Conversational system for information navigation based on POMDP with user focus tracking☆
Introduction
In the past decades, a large number of spoken dialogue systems have been investigated. Many systems are now deployed in the real world, most typically as smart phone applications, which interact with a diversity of users. In the future, interactive robots will be deployed as a communication partner of users. However, a large majority of current applications, such as weather information systems (Zue et al., 2000) and train information systems (Aust et al., 1995, Lamel et al., 2002), are based on a specific task description which includes a definite task goal and necessary slots, such as place and date, for task completion. Users are required to share and follow these concepts; they need to have a clear task goal and specify it according to the system's capability. Some recent systems incorporate general question-answering capability, but it is usually limited to factoid questions such as “when” or “how tall”, or pre-defined templates such as “what is your name?”. When users ask something beyond the system's capability, the system replies “I can’t answer the question”, or turns to the Web search and returns the retrieval list in the display. This kind of dialogue is not natural in interaction with humanoid robots since people want to converse with them besides simple commands. A user-friendly conversational system should not reply with “I can’t answer the question” even if it cannot find the result exactly matching the user query. Instead, it should present relevant information according to the user's intention and preference. Moreover, robots do not have a display to present a document. They must make a concise verbal reply.
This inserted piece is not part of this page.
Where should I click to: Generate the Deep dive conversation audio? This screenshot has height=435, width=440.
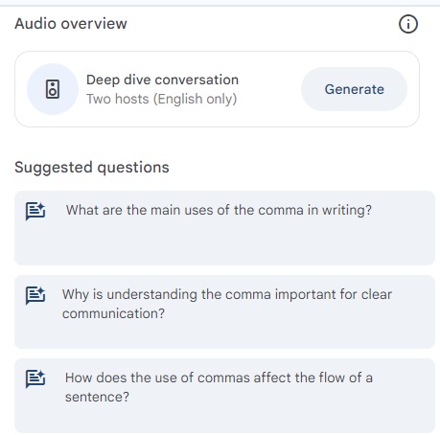[x=354, y=89]
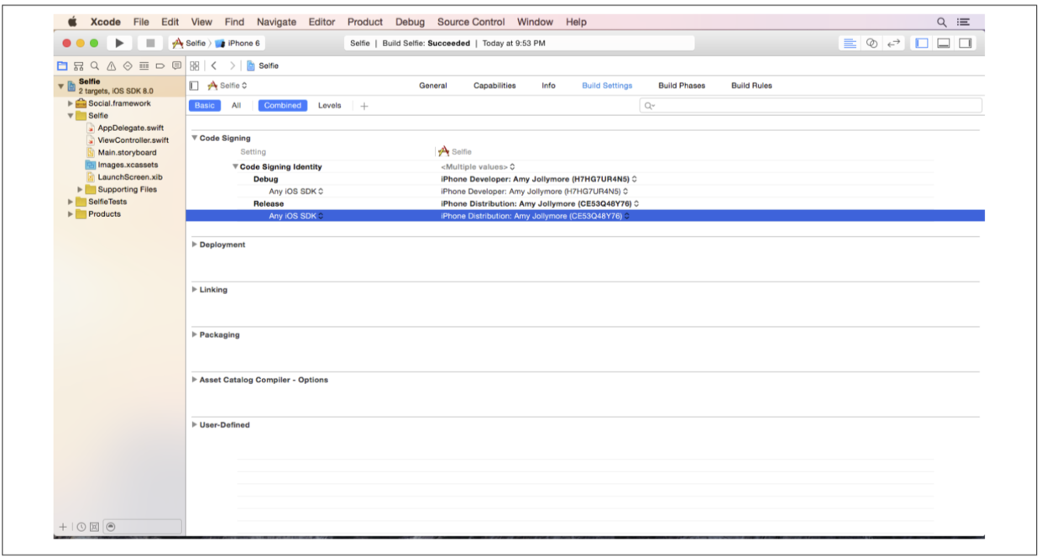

The goal of this work is a conversational system with speech media only which can engage in information navigation. By information navigation, we do not assume a specific task goal, but assume a domain such as sports and travel. The system should present relevant information even if the user request is not necessarily clear and there is not a matching result to the user query. Moreover, the system can occasionally present potentially useful information even without the user's explicit request by following the dialogue context. In this work, we design and develop a news navigation system that uses Web news articles as a knowledge source and presents information based on the users’ preference and queries.
There are several studies towards this direction (Kawahara, 2009), but there is not a clear principle nor established methodology to design and implement casual conversation systems. Dialogue management of this kind of systems was usually made in a heuristic manner and often based on simple rules (Bratman et al., 1988, Lucas and, 2000, Bohus et al., 2003). The companions project (Catizone et al., 2008, Cavazza et al., 1630) designed conversational agents that would engage elderly users in sustained conversations based on rules. Misu and Kawahara (2007) developed a Kyoto navigation system that conducts question-answering and proactive presentation by defining a topic structure based on Wikipedia articles. The information state approach to dialogue management (Traum and Larsson, 2003, Kronlid and Lager, 2007) allows for dialogue control to put a topic on hold and return to it later. WikiTalk (Wilcock, 2012, Wilcock and Jokinen, 2013) is a dialogue system that talks about topics in Wikipedia. This system works on the pre-defined scenario that is represented with an automaton, but it forces users to follow the system scenario. Moreover, developers need to implement a new scenario for a new domain or task. A data-driven approach based on phrase-based statistical machine translation (SMT) (Ritter et al., 2011) tries to train response generation from micro-blog data. This approach enables the system to output a variety of responses, but it does not track any user intention or dialogue state to fulfil what the user want to know.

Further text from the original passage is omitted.